Hello Galen
This is actually expected behavior.
When you configure a BGP neighbor using a loopback address (for example 2.2.2.2), the router will attempt to establish a TCP session to that address. However, unless you configure update-source, the router will use the IP address of the outgoing interface as the source of the TCP session.
So with these configs:
R1:
neighbor 2.2.2.2 remote-as 2
neighbor 2.2.2.2 disable-connected-check
neighbor 2.2.2.2 ebgp-multihop 2
R2:
neighbor 1.1.1.1 remote-as 1
neighbor 1.1.1.1 disable-connected-check
neighbor 1.1.1.1 ebgp-multihop 2
âŠboth R1 and R2 will attempt to establish a TCP session between the local exit interface IP and the remote loopback IP, and based on your diagram:
- R1 will use a source IP of 192.168.12.1 or 192.168.21.1 and a destination IP of 2.2.2.2
- R2 will use a source IP of 192.168.12.2 or 192.168.21.2 and a destination IP of 1.1.1.1
This causes the session to fail because BGP performs a strict neighbor check:
- R2 expects a TCP connection from 1.1.1.1
- But it receives a connection from 192.168.12.1
- Therefore, it rejects the session (neighbor mismatch)
The same thing happens on R1 as well.
Now if you issue this command, neighbor 2.2.2.2 update-source lo0 on R1, the source IP of the TCP SYN packets becomes 1.1.1.1 (the loopback).
At that point, R2 receives a TCP connection whose source matches its configured neighbor (1.1.1.1), so it accepts the session and the BGP adjacency comes up immediately.
This is why you only need the command on one side for the session to form, as long as at least one router initiates a connection with the correct source IP, the other side can accept it.
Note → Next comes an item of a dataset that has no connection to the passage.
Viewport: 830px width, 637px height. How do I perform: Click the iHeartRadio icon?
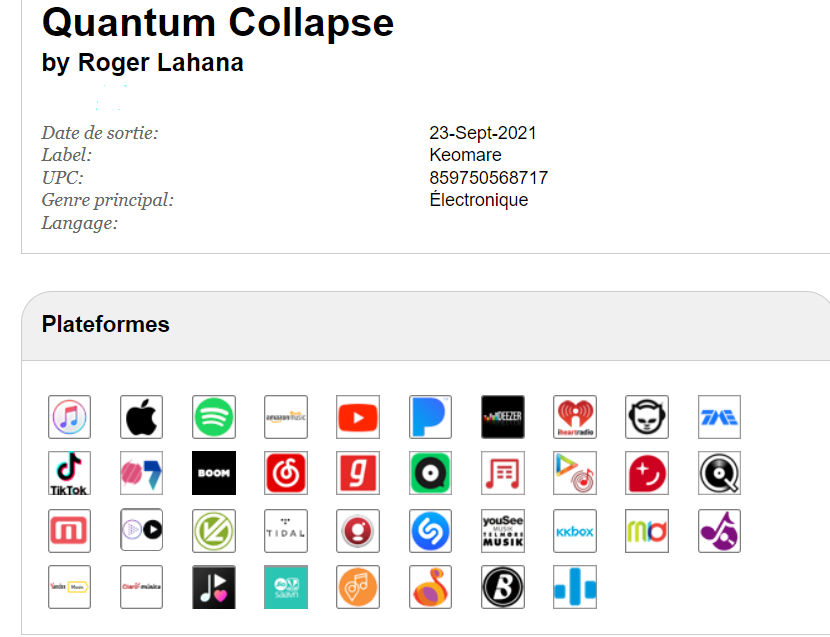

Does this work in production?
Yes, but in production networks it is strongly recommended to configure update-source loopback on both routers when peering via loopbacks. This ensures:
- Stable peering independent of physical link failures
- Predictable session sourcing
- Clean and symmetric configuration
- Proper session re-establishment from either side
Running it asymmetrically may work, but it is not considered best practice and can lead to troubleshooting confusion later. Make sense?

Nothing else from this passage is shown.